A major milestone was the collision of Comet Shoemaker-Levy 9 with Jupiter in 1994, which unexpectedly left traces in Earth-sized Jupiter clouds that persisted for months. That has made people start thinking about finding a way to detect near-Earth asteroids.
Later, the US Congress stepped in with the priority of hunting for asteroids, calling on NASA to identify at least 90% of the asteroids of large and medium size. Today, there are many projects underway to detect near-Earth asteroids such as the Catalina Sky Survey project based in Arizona (USA), the Pan-STARRS observatory in Hawaii, the space telescope. NEOWISE and the ATLAS telescope.
In addition, a number of new projects will participate in the Earth protection mission such as the Vera C. Rubin Observatory in Chile starting observations in 2023; A space-based mission called NEO Surveyor is also in development and is expected to launch later this decade.

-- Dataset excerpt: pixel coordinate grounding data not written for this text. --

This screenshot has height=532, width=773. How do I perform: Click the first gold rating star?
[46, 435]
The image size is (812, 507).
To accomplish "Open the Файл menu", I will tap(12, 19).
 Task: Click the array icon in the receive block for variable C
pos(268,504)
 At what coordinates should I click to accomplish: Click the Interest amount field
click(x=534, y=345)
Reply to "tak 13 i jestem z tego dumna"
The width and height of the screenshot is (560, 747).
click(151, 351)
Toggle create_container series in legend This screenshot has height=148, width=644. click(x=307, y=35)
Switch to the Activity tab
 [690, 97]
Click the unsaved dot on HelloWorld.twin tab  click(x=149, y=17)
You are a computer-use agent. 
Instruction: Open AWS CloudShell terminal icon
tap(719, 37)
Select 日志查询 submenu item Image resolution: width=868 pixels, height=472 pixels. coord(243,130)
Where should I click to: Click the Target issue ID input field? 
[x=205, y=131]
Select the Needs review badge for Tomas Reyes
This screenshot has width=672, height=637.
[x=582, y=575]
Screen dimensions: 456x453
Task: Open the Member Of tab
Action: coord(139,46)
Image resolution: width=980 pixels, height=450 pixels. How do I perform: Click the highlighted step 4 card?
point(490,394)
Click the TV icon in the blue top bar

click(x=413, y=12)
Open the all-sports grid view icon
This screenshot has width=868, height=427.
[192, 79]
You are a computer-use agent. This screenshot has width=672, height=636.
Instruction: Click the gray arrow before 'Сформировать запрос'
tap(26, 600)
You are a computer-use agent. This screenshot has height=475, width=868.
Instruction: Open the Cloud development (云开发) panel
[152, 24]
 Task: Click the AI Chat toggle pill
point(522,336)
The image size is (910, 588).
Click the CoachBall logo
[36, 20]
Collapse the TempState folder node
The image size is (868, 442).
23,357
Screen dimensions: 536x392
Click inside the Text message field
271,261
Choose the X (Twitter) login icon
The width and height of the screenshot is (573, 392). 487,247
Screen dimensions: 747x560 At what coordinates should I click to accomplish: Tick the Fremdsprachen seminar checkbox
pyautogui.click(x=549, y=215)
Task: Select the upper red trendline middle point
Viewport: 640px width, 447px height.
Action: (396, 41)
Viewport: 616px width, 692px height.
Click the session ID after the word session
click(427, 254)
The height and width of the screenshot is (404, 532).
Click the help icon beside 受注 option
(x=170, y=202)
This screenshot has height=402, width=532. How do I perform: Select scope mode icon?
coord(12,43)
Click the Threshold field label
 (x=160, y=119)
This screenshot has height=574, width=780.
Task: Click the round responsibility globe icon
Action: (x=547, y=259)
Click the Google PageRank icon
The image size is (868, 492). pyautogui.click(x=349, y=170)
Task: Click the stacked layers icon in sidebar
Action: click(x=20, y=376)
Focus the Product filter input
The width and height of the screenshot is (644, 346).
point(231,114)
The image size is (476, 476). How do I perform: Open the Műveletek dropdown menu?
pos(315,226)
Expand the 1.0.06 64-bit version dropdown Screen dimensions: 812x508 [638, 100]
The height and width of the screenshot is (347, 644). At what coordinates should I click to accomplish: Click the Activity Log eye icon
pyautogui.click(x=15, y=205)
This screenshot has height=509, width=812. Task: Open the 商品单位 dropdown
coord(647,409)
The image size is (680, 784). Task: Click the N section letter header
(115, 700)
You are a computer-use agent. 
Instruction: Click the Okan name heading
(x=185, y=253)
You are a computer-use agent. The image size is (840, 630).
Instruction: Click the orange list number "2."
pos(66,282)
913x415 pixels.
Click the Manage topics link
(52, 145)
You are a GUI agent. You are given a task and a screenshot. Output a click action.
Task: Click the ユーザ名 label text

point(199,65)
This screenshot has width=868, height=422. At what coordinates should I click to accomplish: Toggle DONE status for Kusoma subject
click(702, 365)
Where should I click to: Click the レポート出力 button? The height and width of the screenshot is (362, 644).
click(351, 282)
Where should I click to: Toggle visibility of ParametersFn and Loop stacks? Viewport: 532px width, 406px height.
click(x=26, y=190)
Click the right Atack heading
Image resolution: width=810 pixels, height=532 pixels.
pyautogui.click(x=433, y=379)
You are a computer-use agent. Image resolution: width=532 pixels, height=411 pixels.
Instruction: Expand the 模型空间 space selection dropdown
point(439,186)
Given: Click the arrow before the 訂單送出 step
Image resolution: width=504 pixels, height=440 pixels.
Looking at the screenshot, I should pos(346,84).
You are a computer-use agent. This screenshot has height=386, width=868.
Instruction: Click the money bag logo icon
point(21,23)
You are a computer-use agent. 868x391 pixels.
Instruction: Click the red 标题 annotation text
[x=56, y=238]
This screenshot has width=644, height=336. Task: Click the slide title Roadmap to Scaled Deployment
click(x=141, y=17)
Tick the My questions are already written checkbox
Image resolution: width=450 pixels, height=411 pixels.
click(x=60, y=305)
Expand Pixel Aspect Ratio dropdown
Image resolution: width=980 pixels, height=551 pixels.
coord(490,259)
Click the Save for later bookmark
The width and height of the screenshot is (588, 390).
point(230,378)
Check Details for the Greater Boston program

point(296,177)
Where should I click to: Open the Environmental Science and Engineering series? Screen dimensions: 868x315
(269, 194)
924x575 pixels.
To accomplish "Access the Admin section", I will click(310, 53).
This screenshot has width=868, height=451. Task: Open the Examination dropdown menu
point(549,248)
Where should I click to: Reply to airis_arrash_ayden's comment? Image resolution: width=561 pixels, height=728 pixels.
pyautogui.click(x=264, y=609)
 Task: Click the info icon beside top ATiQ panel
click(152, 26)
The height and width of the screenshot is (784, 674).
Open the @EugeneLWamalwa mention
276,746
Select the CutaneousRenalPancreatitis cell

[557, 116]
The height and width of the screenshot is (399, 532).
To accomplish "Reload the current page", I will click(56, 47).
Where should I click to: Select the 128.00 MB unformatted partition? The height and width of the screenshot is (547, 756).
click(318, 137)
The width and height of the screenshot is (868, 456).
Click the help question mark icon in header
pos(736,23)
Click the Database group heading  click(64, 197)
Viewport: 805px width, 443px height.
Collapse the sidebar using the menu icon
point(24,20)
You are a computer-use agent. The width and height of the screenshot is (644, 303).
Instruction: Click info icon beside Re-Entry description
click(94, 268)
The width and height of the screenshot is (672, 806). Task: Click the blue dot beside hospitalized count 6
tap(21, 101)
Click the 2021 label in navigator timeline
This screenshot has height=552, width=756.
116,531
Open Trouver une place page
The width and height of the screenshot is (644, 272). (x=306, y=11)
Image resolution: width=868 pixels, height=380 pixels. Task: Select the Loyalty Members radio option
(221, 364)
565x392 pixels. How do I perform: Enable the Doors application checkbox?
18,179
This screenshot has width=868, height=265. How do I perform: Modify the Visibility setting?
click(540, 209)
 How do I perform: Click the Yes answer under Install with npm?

Recipe for a “potentially dangerous asteroid”
If all of those observations found that an asteroid exceeded a certain luminosity and would come within 7.48 million km of Earth, the object would automatically be named a “. potentially dangerous asteroids”.
For space researchers, however, unidentified asteroids are far more terrifying; these asteroids are asteroids that can suddenly come close to Earth unexpectedly, too late for anyone to even try to change their course.
Scientists believe they have found almost all the largest asteroids, that is, asteroids larger than 1 km in size. As of the end of 2020, scientists have found only 40% of near-Earth objects that are less than 1km across.
While that number is impressive, NASA’s planetary protection office estimates that at current rates, scientists will need another 30 years to identify 90% of objects the size of less than 1km, a goal that the US Congress asked NASA to achieve by 2020.
The mission is to map as many asteroids as possible, which is why the number of “potentially dangerous asteroids” and near-Earth objects in general is increasing dramatically.